Я прочел книгу на одном дыхании, испытывая счастье новой встречи с родным и близким человеком. Абсолютно убежден, что книга вызовет, несомненно, огромный интерес читателей.
Спасибо автору за огромный труд, затраченный на эту работу, труд, внешне не ощутимый, но заставляющий читателей жадно листать страницу за страницей!
Олег Басилашвили
Это случилось в один из последних дней августа 1964 года. Было тепло и солнечно. Мы, Семен Аранович (тогда просто Сема) и я, студенты-дипломники режиссерского факультета ВГИКа, не спеша, шли по Малой Садовой и разговаривали о своих делах. Дипломником, собственно, был уже только я. Семен недавно защитился короткометражным фильмом о Соловках и теперь готовился к съемкам первого своего фильма, предназначенного для выхода на Всесоюзный экран. Фильм, посвященный творчеству Георгия Александровича Товстоногова, должен был сниматься в Большом драматическом театре и называться «Сегодня премьера».
Не дойдя нескольких метров до летнего кафе с мраморными столиками на асфальте, Семен вдруг построжел и сказал:
– Вон Товстоногов.
Я пробежал взглядом по немногочисленным посетителям кафе, но никого, кроме невысокого, колобкообразного, крупнолицего, носатого и просто одетого человека, глотавшего пиво прямо из бутылки, не выделил из их среды. Именно к этому-то человеку и направился мой приятель.

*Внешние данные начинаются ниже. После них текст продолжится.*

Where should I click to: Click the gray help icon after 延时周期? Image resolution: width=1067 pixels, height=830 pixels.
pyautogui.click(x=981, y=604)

Семен представил нас друг другу, хотя, конечно, это была простая дань вежливости, не более. Знаменитый человек окинул меня внимательным оценивающим взглядом, как бы примеряя на меня что-то. И в продолжение разговора, последовавшего за представлением, продолжал бросать подобные взгляды, что вызывало во мне недоумение…
Они заговорили о предстоящих съемках, а я получил возможность присмотреться к Товстоногову пристальней. Признаюсь, он не был настолько известен мне, чтобы благоговеть перед ним, что я наблюдал за Семеном. К тому же, как истый вгиковец я ни во что не ставил театр в сравнении с кино, считая его искусством вчерашнего дня.
По тогдашним моим представлениям Товстоногов не был видным мужчиной. Более того, он показался мне некрасивым, почти уродливым. И все же от этого человека почему-то невозможно было отвести глаз.
От него исходило какое-то особенное обаяние?.. Да, это наличествовало, несомненно. Он выглядел, вопреки росту и внешности, значительным? Да, было и это. Он был из тех людей, которых именуют породистыми? Безусловно…
И все-таки слово, способное безоговорочно точно выразить самое фундаментальное в этом человеке, ускользало от меня, упорно не давалось мне.
Мог ли я подумать тогда, что оно, это единственно безоговорочное слово, придет ко мне… через сорок лет, когда из трех участников случайной встречи на Малой Садовой давно уже в живых останусь один я. Не для того ли, чтобы оно, это слово, было наконец-то явлено и произнесено?.. Но о том, как это произошло, будет рассказано в свое время.
Из разговора, к которому я, разумеется, прислушивался, стало понятно, что Товстоногов намеревается поставить комедию А. Грибоедова «Горе от ума». И тут произошло нечто странное: Семен спрашивал, а Товстоногов отвечал, кто кого играть назначен, но фамилии, как персонажей, так и актеров, ускользали от запоминания, и лишь тогда, когда прозвучал вопрос, кто будет играть полковника Скалозуба, голоса беседующих сделались вдруг как бы более внятными, объемными.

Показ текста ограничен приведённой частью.